Top of The input

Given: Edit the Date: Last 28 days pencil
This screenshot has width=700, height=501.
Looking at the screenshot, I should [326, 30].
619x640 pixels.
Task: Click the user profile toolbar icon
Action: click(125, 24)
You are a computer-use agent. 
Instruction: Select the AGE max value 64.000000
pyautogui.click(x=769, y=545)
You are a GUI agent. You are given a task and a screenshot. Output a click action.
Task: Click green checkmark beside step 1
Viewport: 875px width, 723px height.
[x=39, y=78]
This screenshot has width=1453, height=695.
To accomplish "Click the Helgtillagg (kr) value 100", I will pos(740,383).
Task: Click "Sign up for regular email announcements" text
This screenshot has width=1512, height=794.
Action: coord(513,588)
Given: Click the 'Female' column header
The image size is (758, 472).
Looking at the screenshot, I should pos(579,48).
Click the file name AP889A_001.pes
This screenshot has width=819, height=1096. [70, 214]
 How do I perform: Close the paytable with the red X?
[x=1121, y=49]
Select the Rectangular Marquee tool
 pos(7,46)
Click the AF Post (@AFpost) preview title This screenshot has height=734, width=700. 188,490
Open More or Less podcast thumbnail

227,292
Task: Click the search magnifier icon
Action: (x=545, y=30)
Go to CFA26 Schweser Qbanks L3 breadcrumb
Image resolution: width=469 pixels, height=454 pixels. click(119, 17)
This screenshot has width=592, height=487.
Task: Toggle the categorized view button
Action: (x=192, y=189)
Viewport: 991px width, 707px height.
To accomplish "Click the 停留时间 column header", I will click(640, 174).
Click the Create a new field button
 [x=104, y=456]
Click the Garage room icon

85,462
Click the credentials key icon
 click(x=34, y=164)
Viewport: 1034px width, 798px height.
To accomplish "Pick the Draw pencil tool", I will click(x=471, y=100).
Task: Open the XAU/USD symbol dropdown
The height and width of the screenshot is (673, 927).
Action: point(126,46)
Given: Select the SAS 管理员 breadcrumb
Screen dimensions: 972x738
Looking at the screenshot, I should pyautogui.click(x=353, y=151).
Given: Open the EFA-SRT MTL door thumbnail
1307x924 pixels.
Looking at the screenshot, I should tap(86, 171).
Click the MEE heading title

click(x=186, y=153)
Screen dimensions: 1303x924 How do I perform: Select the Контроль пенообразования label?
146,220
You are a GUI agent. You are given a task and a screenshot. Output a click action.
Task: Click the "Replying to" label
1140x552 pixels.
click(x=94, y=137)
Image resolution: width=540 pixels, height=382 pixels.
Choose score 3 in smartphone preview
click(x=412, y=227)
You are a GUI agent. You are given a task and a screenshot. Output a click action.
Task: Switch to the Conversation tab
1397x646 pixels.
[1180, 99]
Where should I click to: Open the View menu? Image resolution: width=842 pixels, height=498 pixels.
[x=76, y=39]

Bottom of The input

Reproduce the records above in full, without altering a single character.

Given: Edit the Date: Last 28 days pencil
This screenshot has width=700, height=501.
Looking at the screenshot, I should [326, 30].
619x640 pixels.
Task: Click the user profile toolbar icon
Action: click(125, 24)
You are a computer-use agent. 
Instruction: Select the AGE max value 64.000000
pyautogui.click(x=769, y=545)
You are a GUI agent. You are given a task and a screenshot. Output a click action.
Task: Click green checkmark beside step 1
Viewport: 875px width, 723px height.
[x=39, y=78]
This screenshot has width=1453, height=695.
To accomplish "Click the Helgtillagg (kr) value 100", I will pos(740,383).
Task: Click "Sign up for regular email announcements" text
This screenshot has width=1512, height=794.
Action: coord(513,588)
Given: Click the 'Female' column header
The image size is (758, 472).
Looking at the screenshot, I should pos(579,48).
Click the file name AP889A_001.pes
This screenshot has width=819, height=1096. [70, 214]
 How do I perform: Close the paytable with the red X?
[x=1121, y=49]
Select the Rectangular Marquee tool
 pos(7,46)
Click the AF Post (@AFpost) preview title This screenshot has height=734, width=700. 188,490
Open More or Less podcast thumbnail

227,292
Task: Click the search magnifier icon
Action: (x=545, y=30)
Go to CFA26 Schweser Qbanks L3 breadcrumb
Image resolution: width=469 pixels, height=454 pixels. click(119, 17)
This screenshot has width=592, height=487.
Task: Toggle the categorized view button
Action: (x=192, y=189)
Viewport: 991px width, 707px height.
To accomplish "Click the 停留时间 column header", I will click(640, 174).
Click the Create a new field button
 [x=104, y=456]
Click the Garage room icon

85,462
Click the credentials key icon
 click(x=34, y=164)
Viewport: 1034px width, 798px height.
To accomplish "Pick the Draw pencil tool", I will click(x=471, y=100).
Task: Open the XAU/USD symbol dropdown
The height and width of the screenshot is (673, 927).
Action: point(126,46)
Given: Select the SAS 管理员 breadcrumb
Screen dimensions: 972x738
Looking at the screenshot, I should pyautogui.click(x=353, y=151).
Given: Open the EFA-SRT MTL door thumbnail
1307x924 pixels.
Looking at the screenshot, I should tap(86, 171).
Click the MEE heading title

click(x=186, y=153)
Screen dimensions: 1303x924 How do I perform: Select the Контроль пенообразования label?
146,220
You are a GUI agent. You are given a task and a screenshot. Output a click action.
Task: Click the "Replying to" label
1140x552 pixels.
click(x=94, y=137)
Image resolution: width=540 pixels, height=382 pixels.
Choose score 3 in smartphone preview
click(x=412, y=227)
You are a GUI agent. You are given a task and a screenshot. Output a click action.
Task: Switch to the Conversation tab
1397x646 pixels.
[1180, 99]
Where should I click to: Open the View menu? Image resolution: width=842 pixels, height=498 pixels.
[x=76, y=39]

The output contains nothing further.